I had a blast when I first encountered a gym without being introduced to what it was. The introduction to Team Rocket felt like a proper surprise, and so was stumbling upon a fork in the road or a cave. The HMs literally felt like keys to the world. My jaw dropped once I got Surf.
Maybe it's nostalgia like I said. A tl;dr could simply be that avoiding handholding brings a sense of adventure, which brings immersion. Don't explain what everything is before you have a chance to interact with the world. Let the player discover!

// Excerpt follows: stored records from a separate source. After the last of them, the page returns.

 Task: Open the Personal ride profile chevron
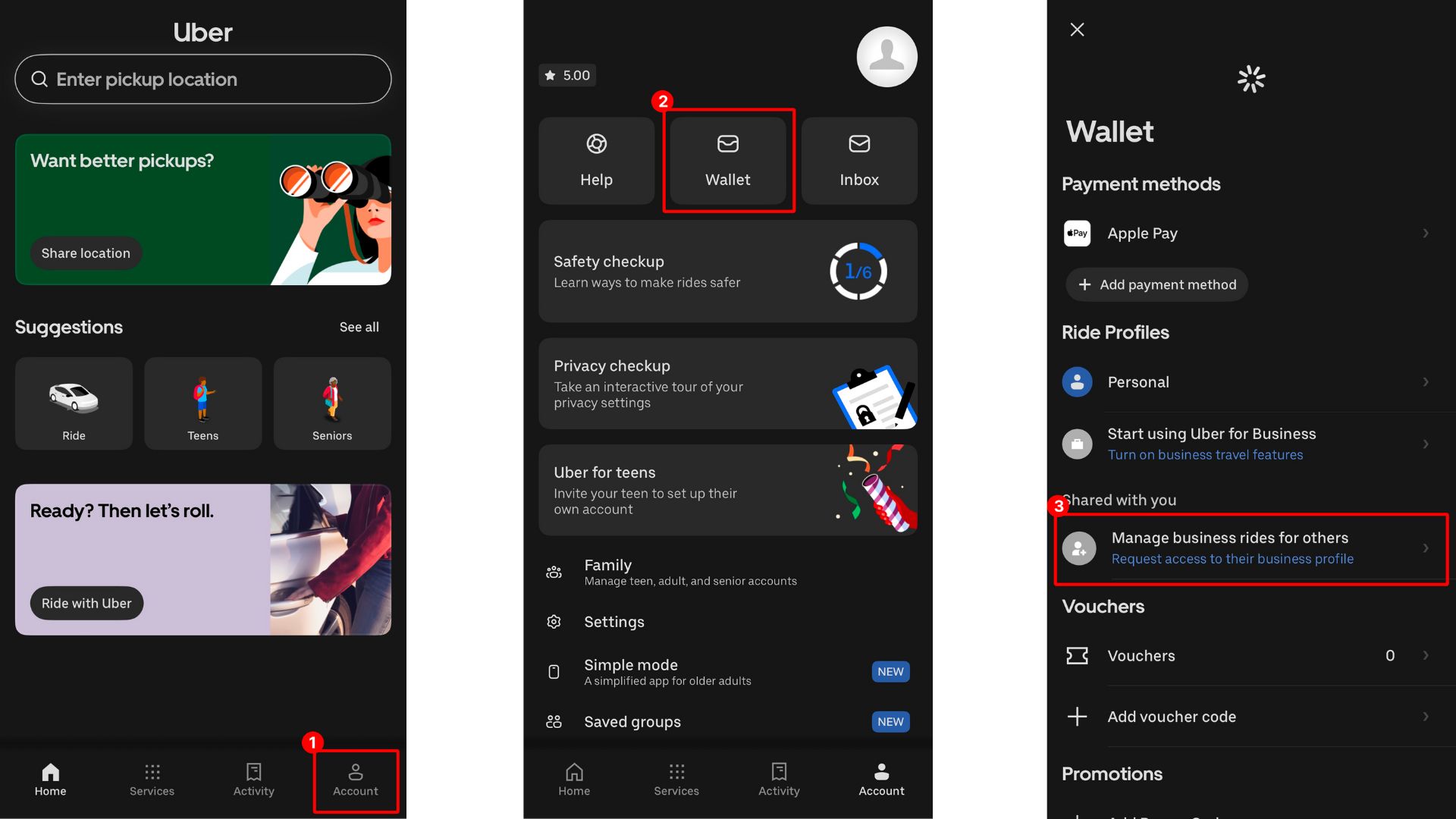[1425, 382]
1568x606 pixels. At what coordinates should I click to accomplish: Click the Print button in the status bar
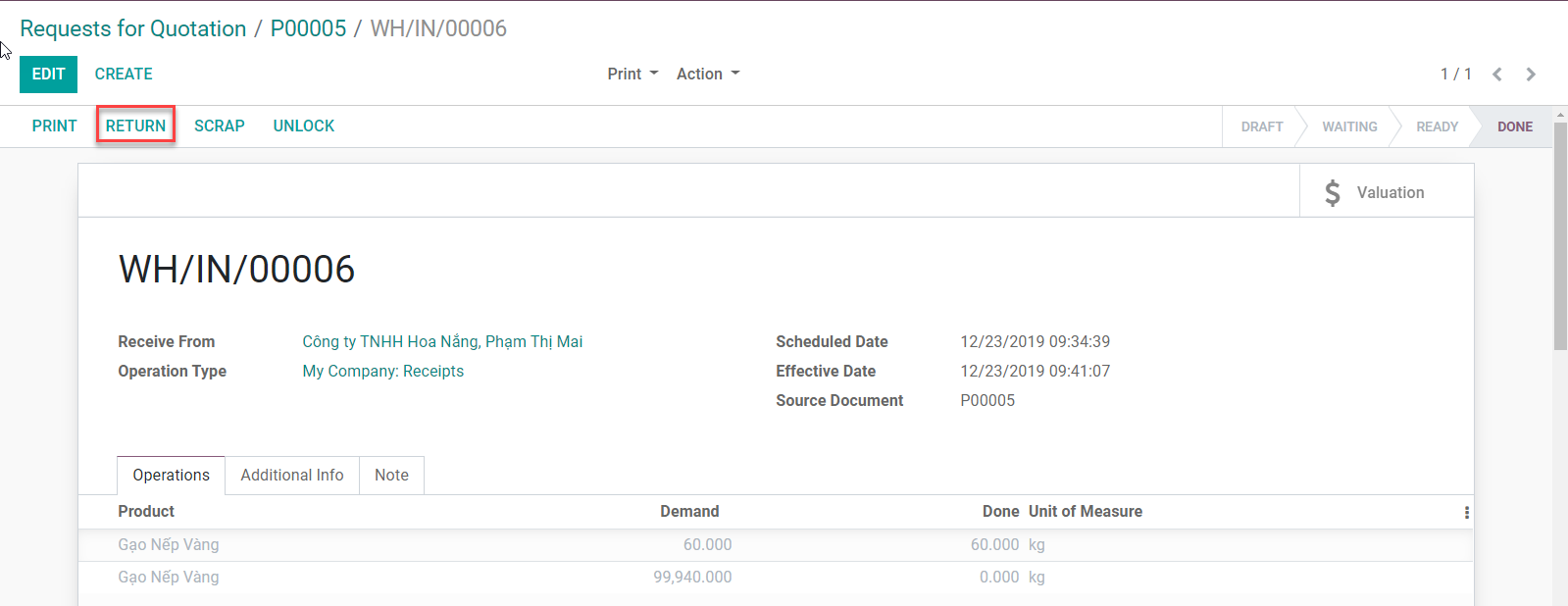(54, 126)
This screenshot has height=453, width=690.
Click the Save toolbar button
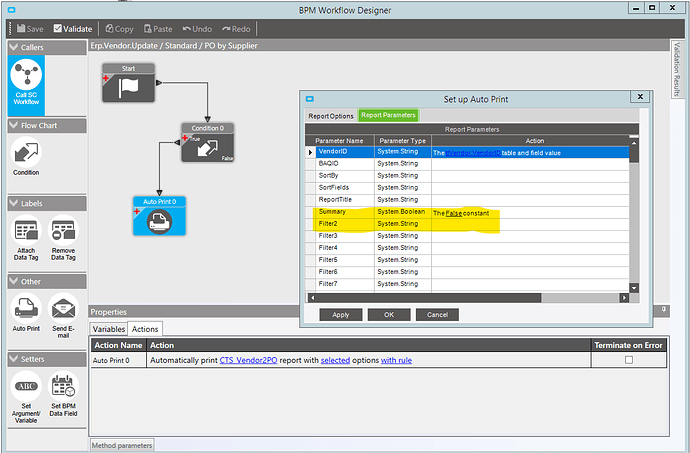click(28, 29)
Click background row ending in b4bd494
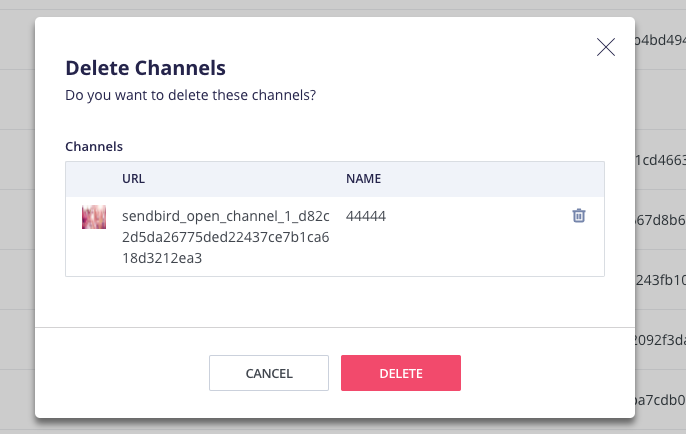Screen dimensions: 686x434 coord(660,42)
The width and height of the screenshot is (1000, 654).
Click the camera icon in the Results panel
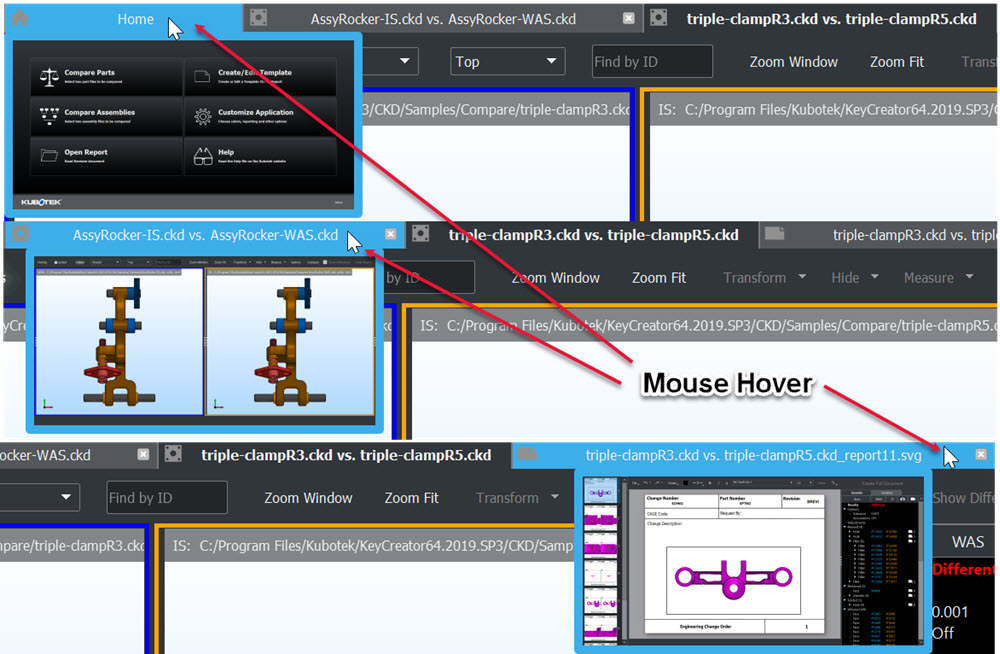[902, 499]
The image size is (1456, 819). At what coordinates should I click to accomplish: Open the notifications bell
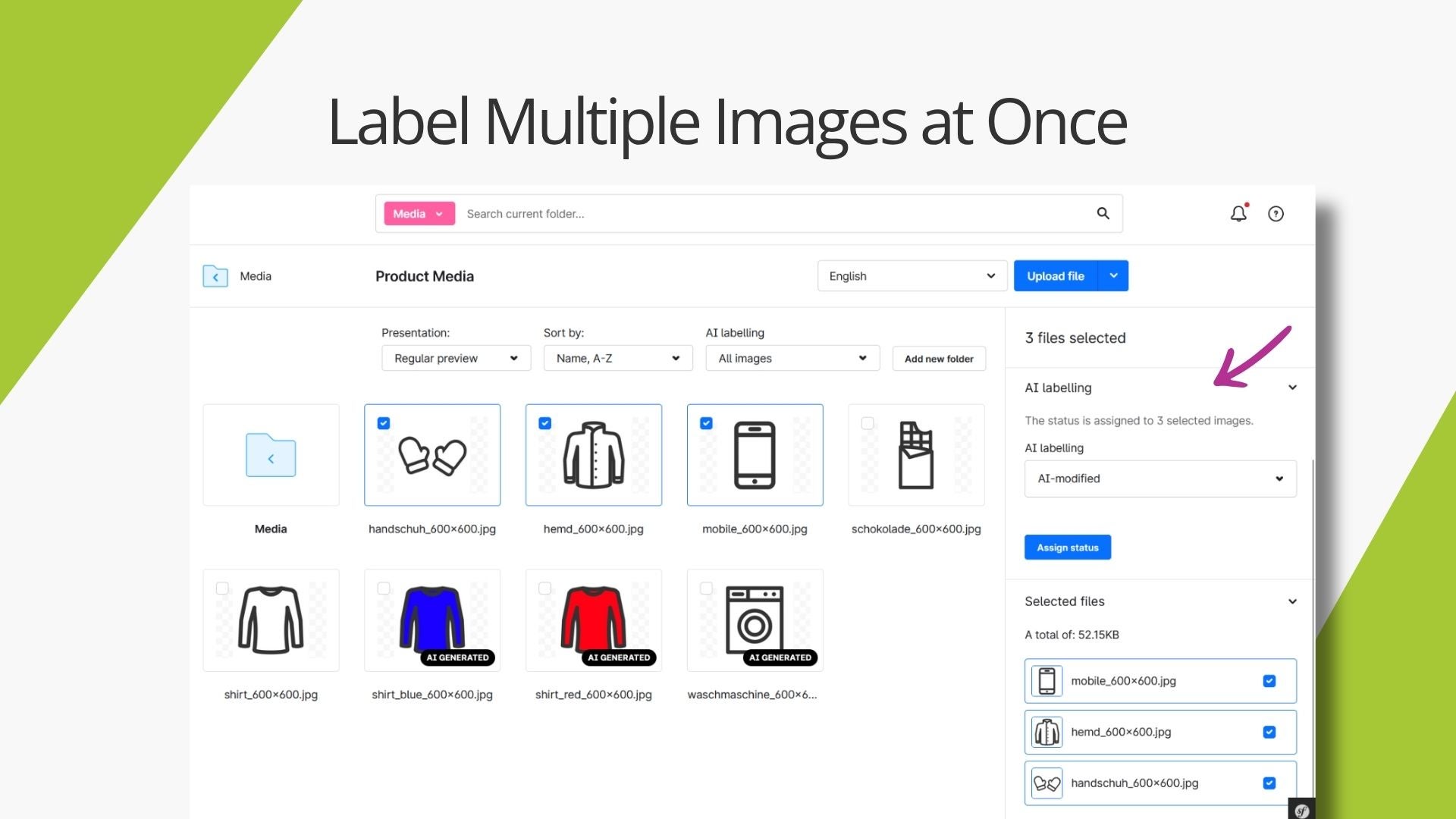tap(1238, 214)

I agree with you 100%, I truly miss that sense of adventure and exploration gained from stumbling through a world and discovering things as they appear.
I'm definitely gonna sound like an old fart here, but it's a symptom of the games and technology of today. The mindset TPC has when creating games is that they need to hold kids attention and that if they get stuck, they'll just move on to some other game/video/whatever and drop Pokemon. Sadly I think they know their audience to an extent. I mean when I first played Blue it was literally the only game I had. When I got stuck in rock tunnel, all I could do was keep trying, and maybe get a peek at a strategy guide if i could get a parent to take me to a bookstore.
Now on switch they're competing against a massive library of free games specifically tailed to get children addicted, and thousands of cheap options and single digit prices sales. It's so easy for a kid to hit a wall and just drop it for the next shiny thing.
That said, if they want to keep their adult audience, they could really easily give an option to skip the tutorials, and maybe even an option for more complex dungeons (though that would require TPC to put in real effort, and we see how that's gone so far). Sadly I don't think we'll see Pokemon return to that age of wold exploration, but hopefully the fan game community continues to thrive and pick up the slack in that area.
If that were the issue, the older games wouldn't be more fun than the newer ones, but they are.
I personally agree that they are, but I recognize that that's nostalgia. My 11 year-old's favorite is Sword/Shield. He tried some of the older ones but couldn't get into them. I think the oldest one he's enjoyed was X/Y.